Hungry for God; Starving for Time

Monday

When Guilt Overwhelms You

King David’s pride and presumption in ordering a census of Israel caused 70,000 mighty warriors to lose their lives (1 Chr. 21). Paul’s violent persecution of the infant church played a part in Stephen’s death and countless others’ beatings and incarcerations (Acts 9). 

I read both stories recently and wept as I imagined how these men must have felt. I imagined David’s overwhelming feelings of sorrow and guilt. SEVENTY THOUSAND innocent people’s blood on his hands. By today’s standards, a tragedy of this magnitude would wipe out every person in a city the size of Richmond, Virginia. 

Listen to David’s gut wrenching lament: 

"Was it not I who ordered the fighting men to be counted? I am the one who has sinned and done wrong. These are but sheep. What have they done? O LORD my God, let your hand fall upon me and my family, but do not let this plague remain on your people."

And Saul. He wasn't jailing murderers or incarcerating thieves or political prisoners, he was persecuting God’s people. People whose only crime was loving Jesus. People who were praying for those who persecuted them. 

Picture him, consenting to brave Stephen’s death and holding the clothing of the murderers and watching as the stones struck his body until he cried out, “Father, do not lay this sin to their account.” Watching Stephen take his last struggling breath. 

Then, while the blood was still wet on his hands, he “was still breathing out murderous threats against the Lord's disciples.

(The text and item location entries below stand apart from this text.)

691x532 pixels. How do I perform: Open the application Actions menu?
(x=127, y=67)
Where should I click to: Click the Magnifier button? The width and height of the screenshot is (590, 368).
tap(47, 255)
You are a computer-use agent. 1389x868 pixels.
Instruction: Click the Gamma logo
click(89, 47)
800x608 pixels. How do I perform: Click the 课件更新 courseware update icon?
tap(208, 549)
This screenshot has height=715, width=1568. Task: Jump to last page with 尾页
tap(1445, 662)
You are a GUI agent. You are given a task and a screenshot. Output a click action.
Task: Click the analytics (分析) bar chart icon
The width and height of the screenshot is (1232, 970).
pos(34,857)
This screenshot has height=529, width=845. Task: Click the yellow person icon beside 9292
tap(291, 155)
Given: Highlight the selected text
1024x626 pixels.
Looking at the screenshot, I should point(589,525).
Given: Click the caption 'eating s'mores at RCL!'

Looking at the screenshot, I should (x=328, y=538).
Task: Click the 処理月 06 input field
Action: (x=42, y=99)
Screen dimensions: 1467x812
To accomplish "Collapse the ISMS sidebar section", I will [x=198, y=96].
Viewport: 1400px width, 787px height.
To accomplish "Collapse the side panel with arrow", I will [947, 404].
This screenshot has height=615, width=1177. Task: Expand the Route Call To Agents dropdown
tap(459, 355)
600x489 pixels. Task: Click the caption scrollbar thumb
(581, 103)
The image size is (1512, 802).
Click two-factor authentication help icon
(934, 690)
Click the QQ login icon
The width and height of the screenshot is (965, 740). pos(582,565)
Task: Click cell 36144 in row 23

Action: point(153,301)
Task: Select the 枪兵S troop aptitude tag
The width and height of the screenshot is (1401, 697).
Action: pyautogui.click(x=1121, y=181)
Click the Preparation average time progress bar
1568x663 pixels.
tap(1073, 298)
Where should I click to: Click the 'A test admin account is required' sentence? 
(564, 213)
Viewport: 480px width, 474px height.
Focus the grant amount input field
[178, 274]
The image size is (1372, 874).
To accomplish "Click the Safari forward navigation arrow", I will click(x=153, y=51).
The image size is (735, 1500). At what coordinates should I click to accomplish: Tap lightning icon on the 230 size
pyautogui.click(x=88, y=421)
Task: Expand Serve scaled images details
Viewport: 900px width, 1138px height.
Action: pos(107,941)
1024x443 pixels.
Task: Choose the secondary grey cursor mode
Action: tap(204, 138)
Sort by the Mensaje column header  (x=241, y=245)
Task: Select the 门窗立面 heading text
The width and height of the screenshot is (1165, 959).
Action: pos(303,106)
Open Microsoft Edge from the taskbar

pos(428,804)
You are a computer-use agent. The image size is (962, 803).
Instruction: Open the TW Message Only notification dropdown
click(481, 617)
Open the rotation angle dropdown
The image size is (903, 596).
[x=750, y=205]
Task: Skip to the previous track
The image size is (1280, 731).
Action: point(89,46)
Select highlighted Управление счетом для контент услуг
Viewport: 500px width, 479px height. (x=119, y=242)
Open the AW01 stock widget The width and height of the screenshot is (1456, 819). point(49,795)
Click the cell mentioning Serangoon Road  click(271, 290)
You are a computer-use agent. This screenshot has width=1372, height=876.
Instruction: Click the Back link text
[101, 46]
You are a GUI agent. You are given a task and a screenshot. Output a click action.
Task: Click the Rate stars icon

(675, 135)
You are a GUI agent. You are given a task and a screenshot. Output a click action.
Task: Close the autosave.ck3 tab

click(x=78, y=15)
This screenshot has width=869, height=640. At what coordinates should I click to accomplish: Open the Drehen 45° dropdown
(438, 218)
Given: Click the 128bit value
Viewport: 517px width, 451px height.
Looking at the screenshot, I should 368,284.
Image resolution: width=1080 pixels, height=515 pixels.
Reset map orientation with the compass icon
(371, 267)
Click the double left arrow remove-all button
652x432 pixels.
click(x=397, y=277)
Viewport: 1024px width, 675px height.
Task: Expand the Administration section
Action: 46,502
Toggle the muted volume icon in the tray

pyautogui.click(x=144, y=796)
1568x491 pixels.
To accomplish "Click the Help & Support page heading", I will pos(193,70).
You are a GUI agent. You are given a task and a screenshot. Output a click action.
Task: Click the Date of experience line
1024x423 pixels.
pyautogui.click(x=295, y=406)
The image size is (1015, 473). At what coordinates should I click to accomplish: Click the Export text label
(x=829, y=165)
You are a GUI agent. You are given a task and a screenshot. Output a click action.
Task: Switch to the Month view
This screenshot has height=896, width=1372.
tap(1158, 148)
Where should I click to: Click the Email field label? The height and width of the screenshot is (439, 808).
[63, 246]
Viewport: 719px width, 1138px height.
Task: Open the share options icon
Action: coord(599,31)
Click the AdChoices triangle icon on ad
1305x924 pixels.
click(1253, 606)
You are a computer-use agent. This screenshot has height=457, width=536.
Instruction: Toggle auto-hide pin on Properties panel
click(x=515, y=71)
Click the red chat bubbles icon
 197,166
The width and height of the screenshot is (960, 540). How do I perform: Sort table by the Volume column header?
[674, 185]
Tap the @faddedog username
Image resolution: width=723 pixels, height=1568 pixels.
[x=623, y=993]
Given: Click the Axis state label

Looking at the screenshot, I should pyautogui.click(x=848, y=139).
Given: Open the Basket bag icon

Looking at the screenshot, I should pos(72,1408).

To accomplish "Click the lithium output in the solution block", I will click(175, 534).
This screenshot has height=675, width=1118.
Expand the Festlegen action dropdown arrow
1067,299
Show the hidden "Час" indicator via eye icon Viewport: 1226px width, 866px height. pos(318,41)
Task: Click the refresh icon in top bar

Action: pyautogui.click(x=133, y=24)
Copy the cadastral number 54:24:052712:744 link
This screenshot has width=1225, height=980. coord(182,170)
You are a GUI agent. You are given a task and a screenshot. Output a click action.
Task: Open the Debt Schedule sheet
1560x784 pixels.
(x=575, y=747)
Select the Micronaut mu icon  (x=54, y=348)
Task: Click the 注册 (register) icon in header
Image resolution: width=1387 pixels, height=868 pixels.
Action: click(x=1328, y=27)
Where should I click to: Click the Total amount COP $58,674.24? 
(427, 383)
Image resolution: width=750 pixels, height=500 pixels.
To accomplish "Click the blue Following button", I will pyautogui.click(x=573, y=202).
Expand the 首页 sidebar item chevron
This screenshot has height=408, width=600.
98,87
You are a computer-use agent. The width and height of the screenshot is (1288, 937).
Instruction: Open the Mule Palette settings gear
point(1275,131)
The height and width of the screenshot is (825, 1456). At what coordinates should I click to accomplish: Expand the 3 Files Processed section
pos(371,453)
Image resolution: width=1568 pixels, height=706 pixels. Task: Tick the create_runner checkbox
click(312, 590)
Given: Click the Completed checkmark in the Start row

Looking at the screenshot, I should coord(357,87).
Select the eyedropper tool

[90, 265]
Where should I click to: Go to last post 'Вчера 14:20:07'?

He went to the high priest and asked him for letters to the synagogues in Damascus, so that if he found any there who belonged to the Way, whether men or women, he might take them as prisoners to Jerusalem” (Acts 9:1). 

Throughout Paul’s writings we see evidence that he never forgot his sinful past: 

I persecuted the followers of this Way to their death, arresting both men and women and throwing them into prison” (Acts 22:4). 

“For I am the least of the apostles and do not even deserve to be called an apostle, because I persecuted the church of God” (1 Cor. 15:9). 

“For you have heard of my previous way of life in Judaism, how intensely I persecuted the church of God and tried to destroy it” (Gal. 1:13). 

Yet David, a believer who sinned horribly, and Paul, an unbeliever with a heinous past, didn’t allowed their sins to define, defeat, or render them useless for the kingdom of God. They understood the truth of 1 John 1:9, “If we confess our sin, (God) is faithful and just to forgive us our sin and cleanse us from all unrighteousness.” 

They confessed, repented, and accepted God’s cleansing grace. 


Listen to David’s prayer in Psalm 51:1-2: 

“Have mercy on me, O God, 
according to your unfailing love; 
according to your great compassion blot out my transgressions. 
Wash away all my iniquity and cleanse me from my sin." 

And Paul’s humble gratitude in 1 Corinthians 15:10: 

“For I am the least of the apostles and do not even deserve to be called an apostle . . . But by the grace of God I am what I am, and his grace to me was not without effect.” 

If you’re struggling with guilt over something you did as an unbeliever, or a sin you’ve committed as a Christian, don’t allow Satan to imprison you in guilt and shame. Do what David and Paul did—confess your sin, forsake it, and accept the forgiveness Christ extends to you from the cross. 

Then walk in the confidence that God has separated your sins as far as the east is from the west, to remember them no more. 

Mercy there was great and grace was free. 
Pardon there was multiplied to me. 
There my burdened soul found liberty
At Calvary.* 


*William Newell’s hymn, “At Calvary.”